If there is no government intervention with the balance-of-payments, the current
account will need to become more negative (or less positive). The trade balance
will weaken as imports increase and/or exports decrease. This makes sense
because the strengthening of the nation's currency will make its exports
relatively less attractive to foreigners and imports will be less expensive relative
to the country's consumers and domestic businesses.
To summarize, the price effect of a stimulative fiscal policy is to raise the value
of the domestic currency, strengthen the capital account and weaken the current
account. A restrictive fiscal policy would have the opposite effects: a weaker
domestic currency, a weaker capital account (there would be net capital
outflows) and a stronger current account.
With a program of fiscal stimulus, the following sequence of events would be
expected to occur with regard to the income effect:
The tax cuts and/or increase in government spending associated with the fiscal
policy, and the associated multiplier effect, will increase GDP.
The rise in GDP will cause the demand for imports to increase and the current
account will be weakened (become more negative or less positive).
More domestic currency will need to be converted into foreign currencies to
purchase the increased quantity of imports. The increased supply of domestic
currency on the international markets will cause the exchange rate to decline.
With no government intervention, the financial account will need to become
more positive (or less negative) in order to compensate for the weakening of the
current account. Foreigners will be holding more of the domestic currency and
are therefore in a position to purchase more of the nation's financial assets.
Also, as the domestic economy is improving, they may find it more attractive as
a place to invest.
To summarize, the income effect associated with fiscal stimulus will tend to
lower the exchange rate of the country's currency, weaken the current account
(trade balance) and strengthen the financial account.
Fiscal policy price and income effects move in the same direction with regard to
their impact on the financial and current accounts. Stimulating fiscal policy will
clearly weaken the current account (balance of trade) and strengthen the capital
account. Restrictive fiscal policy will strengthen the current account (balance of
trade) and weaken the capital account.
The impact of fiscal policy on exchange rates is not so clear because the price
and income effects work in opposite directions.
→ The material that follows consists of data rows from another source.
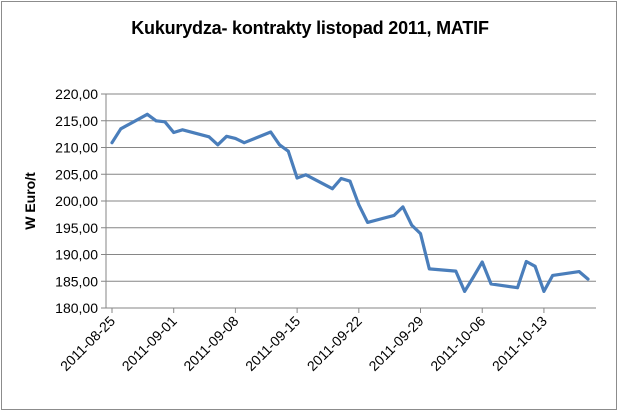  Describe the element at coordinates (210, 344) in the screenshot. I see `x-tick-label: 2011-09-08` at that location.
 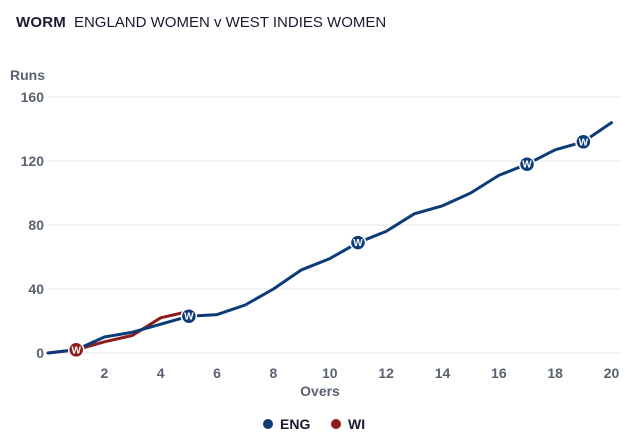 What do you see at coordinates (161, 373) in the screenshot?
I see `x-tick-label: 4` at bounding box center [161, 373].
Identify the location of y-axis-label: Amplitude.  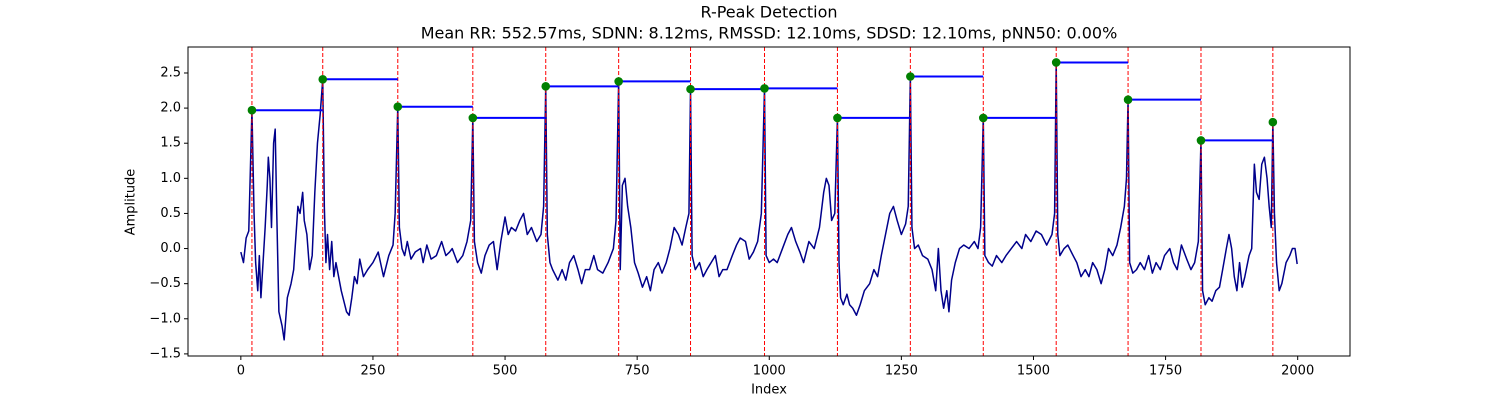
(132, 202).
The income effect tends to
weaken the currency exchange rate, while the price effect will tend to strengthen
the currency exchange rate. Because foreign investors can trade financial
assets (such as stocks and bonds) more quickly and easily than consumers and
producers can alter the purchase and sale of physical assets, the price effect
would be expected to have the larger initial effect. Over time, the income effect
will increasingly come into play.

So initially, the fiscal stimulus should cause the domestic currency to appreciate.
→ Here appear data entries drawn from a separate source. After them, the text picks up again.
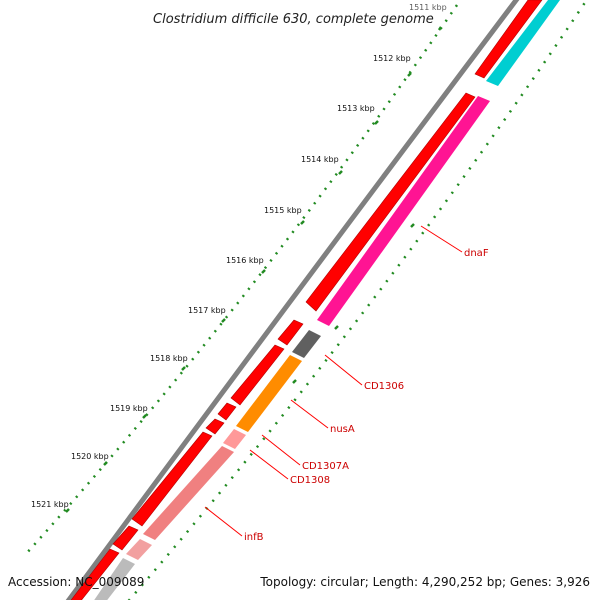 The height and width of the screenshot is (604, 600). Describe the element at coordinates (254, 538) in the screenshot. I see `gene-label-infB: infB` at that location.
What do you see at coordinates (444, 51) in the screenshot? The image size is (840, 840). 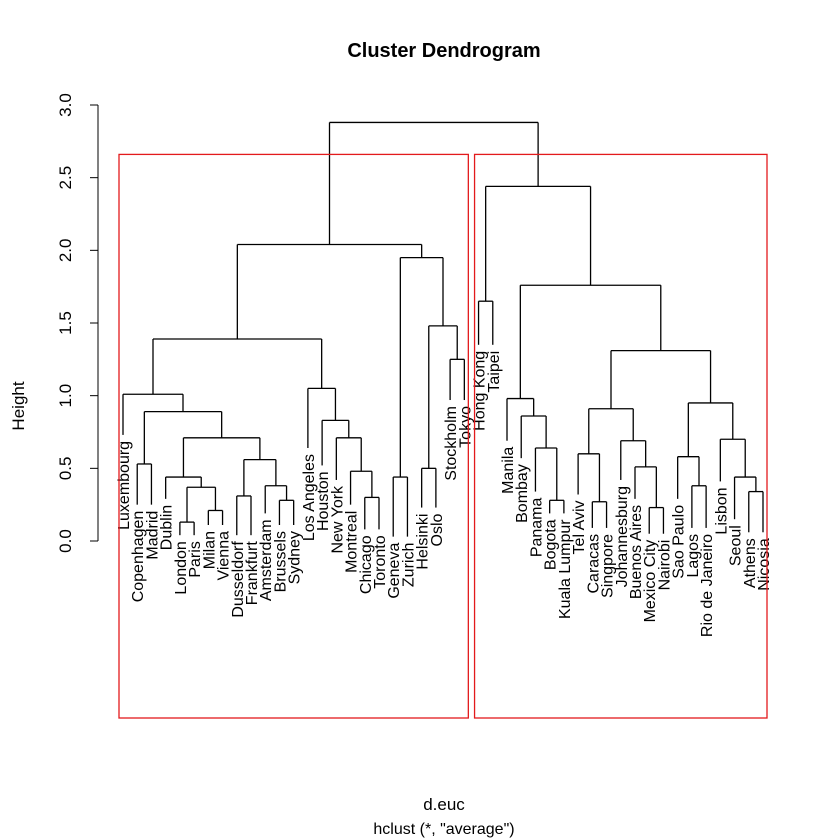 I see `chart-title: Cluster Dendrogram` at bounding box center [444, 51].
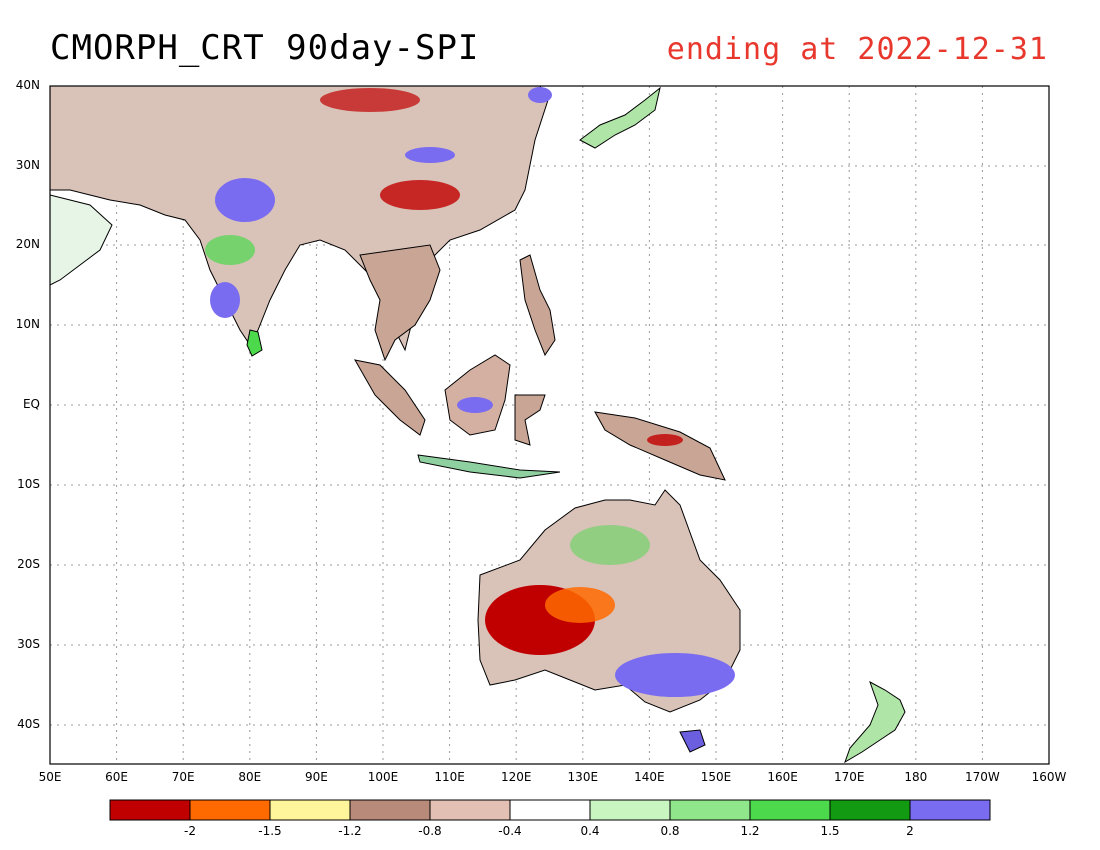  What do you see at coordinates (530, 420) in the screenshot?
I see `sulawesi-landmass` at bounding box center [530, 420].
Over time, as the demand for imports is stimulated, the domestic currency will
weaken. If the fiscal stimulus is associated with inflation, there will be a further
weakening of the domestic currency. Note that the fiscal stimulus will also have
the effect of worsening the balance of trade and increasing the financial account
in both the short and long run.
A stimulative fiscal policy is good for the economy when it is operating below full
employment levels. There are a couple of factors that will mitigate the positive
effects. One factor is that government deficits will work to increase interest
rates, which can crowd out private investment. Another factor is that after
foreign capital comes in (due to higher interest rates), the domestic currency
exchange rate rises. This leads to a rise in imports, which reduces GDP. These
two factors lessen the positive effects of fiscal policy stimulus.